Movie studios and music companies achieved their wealth and monopoly because they offered a more efficient distribution system. Now that system is being trumped by the greater efficiency of peer-to-peer exchange.
It is not lawless teens who are wreaking all this havoc but the marketplace.
In fact, the courts and legislature will surely be predisposed to protect the entertainment industry, as they are inclined (at least initially) to protect all important and powerful sectors of the economy. Entertainment is, after all, not only one of the largest industries in the U.S. but one of our most successful exports.
Still, the real aim here, which some but certainly not all entertainment executives appreciate, is not to stop the downloading but merely to slow its impact. A soft landing would be nice.
But it isn’t the end.
Or it is, relatively speaking, the end of significant aspects of the content-distribution conglomerates. I suppose you could even argue that downloading is, consciously or not, a form of passive resistance. Gandhi making his homespun. A stand against perceptual imperialism! (It is notable how music and movie producers, once glamorous, are now widely regarded as grotesques.) But it certainly isn’t the end of movies or music—or even schemes to make money off movies or music.
Producing, manufacturing, and distribution, which represent much of the value supplied by the entertainment industry, are now pretty much idiot-proof. You can make music and movies without most of the costs that are now inherent in the entertainment-industry systems—and many people are.
As mass-market pop culture is being ripped off, another mom-and-pop culture is slowly moving into place.
If you think back to before the rise of the entertainment conglomerates, you get to a music industry made up largely of transitory, hit-or-miss labels. Tin Pan Alley. That’s where we’re heading. From there, a new music business will be formed. Likewise, the movie industry, which, in fact, is now riding high on selling the DVDs that will provide the digital wherewithal to steal the industry out from under itself, will shortly find itself as moribund as it found itself in the sixties—with television having eaten its lunch and the independents (and yes . . . foreign films) mocking the movies it did produce. And, quite possibly, the movie business will, as it once did, bounce back in some new sort of creative seventies (even without all that cocaine). Failure is regenerative.
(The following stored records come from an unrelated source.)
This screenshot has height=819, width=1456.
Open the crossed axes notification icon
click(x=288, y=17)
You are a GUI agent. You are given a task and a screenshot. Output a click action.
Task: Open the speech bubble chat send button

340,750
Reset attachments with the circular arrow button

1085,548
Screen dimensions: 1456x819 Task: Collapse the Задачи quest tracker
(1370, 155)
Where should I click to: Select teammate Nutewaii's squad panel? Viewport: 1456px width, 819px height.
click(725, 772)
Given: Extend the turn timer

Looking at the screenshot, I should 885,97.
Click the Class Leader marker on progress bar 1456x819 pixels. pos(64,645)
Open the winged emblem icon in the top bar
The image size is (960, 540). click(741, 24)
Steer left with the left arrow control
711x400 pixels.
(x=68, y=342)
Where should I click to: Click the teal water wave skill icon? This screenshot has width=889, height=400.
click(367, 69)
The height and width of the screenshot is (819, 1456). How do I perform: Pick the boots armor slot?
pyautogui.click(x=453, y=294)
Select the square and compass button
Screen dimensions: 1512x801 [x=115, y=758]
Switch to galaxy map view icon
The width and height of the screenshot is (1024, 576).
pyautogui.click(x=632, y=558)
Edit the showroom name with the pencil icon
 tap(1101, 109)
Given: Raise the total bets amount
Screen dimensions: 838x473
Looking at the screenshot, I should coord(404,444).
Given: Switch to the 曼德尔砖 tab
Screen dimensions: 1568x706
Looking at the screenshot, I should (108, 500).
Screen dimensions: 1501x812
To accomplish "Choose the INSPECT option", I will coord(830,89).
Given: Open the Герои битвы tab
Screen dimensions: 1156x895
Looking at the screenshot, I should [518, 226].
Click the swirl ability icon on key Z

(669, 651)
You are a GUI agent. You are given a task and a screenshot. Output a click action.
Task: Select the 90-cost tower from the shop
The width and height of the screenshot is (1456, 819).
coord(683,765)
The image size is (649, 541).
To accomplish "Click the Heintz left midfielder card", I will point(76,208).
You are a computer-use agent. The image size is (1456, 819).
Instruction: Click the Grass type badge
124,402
And it’s worth mentioning, however much your children download, pop culture itself, alas, still won’t go away (although some of it will, and pop stars will be paid less, which can only be a good thing). It just gets invented somewhere else in the entertainment-distribution chain. If the music companies can’t invent the stars that MTV needs, then MTV will merely invent them itself (as it already does). No biggie. Indeed, the amateur-hour reality shows are doing just that.
There will, naturally, be economic losers. And I do not want to be so heartless as to say that in this instance virtually all of the economic losers deserve to lose, and that almost nobody will ever mourn their fate—but sometimes capitalism does have a sense of humor.
Anyway, the point here is our children (as Whitney Houston might say). And what they’re doing right now. And what we should be saying to them—what the Recording Industry Association of America would have us say (the threats they would have us make), or, alternatively, something about the larger historical forces at work and about this being a very interesting time in which to observe the passing of economic and cultural worlds.
Which, of course, they’ll be so very eager to hear all about.